• **Exercise objective**: Could every line below be written out exactly as it appears?

Stored data:

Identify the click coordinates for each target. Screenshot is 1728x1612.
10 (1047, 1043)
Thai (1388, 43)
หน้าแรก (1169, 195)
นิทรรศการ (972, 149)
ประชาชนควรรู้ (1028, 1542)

• **Your response**:
Identify the click coordinates for each target. Screenshot is 1728x1612.
10 (1047, 1043)
Thai (1388, 43)
หน้าแรก (1169, 195)
นิทรรศการ (972, 149)
ประชาชนควรรู้ (1028, 1542)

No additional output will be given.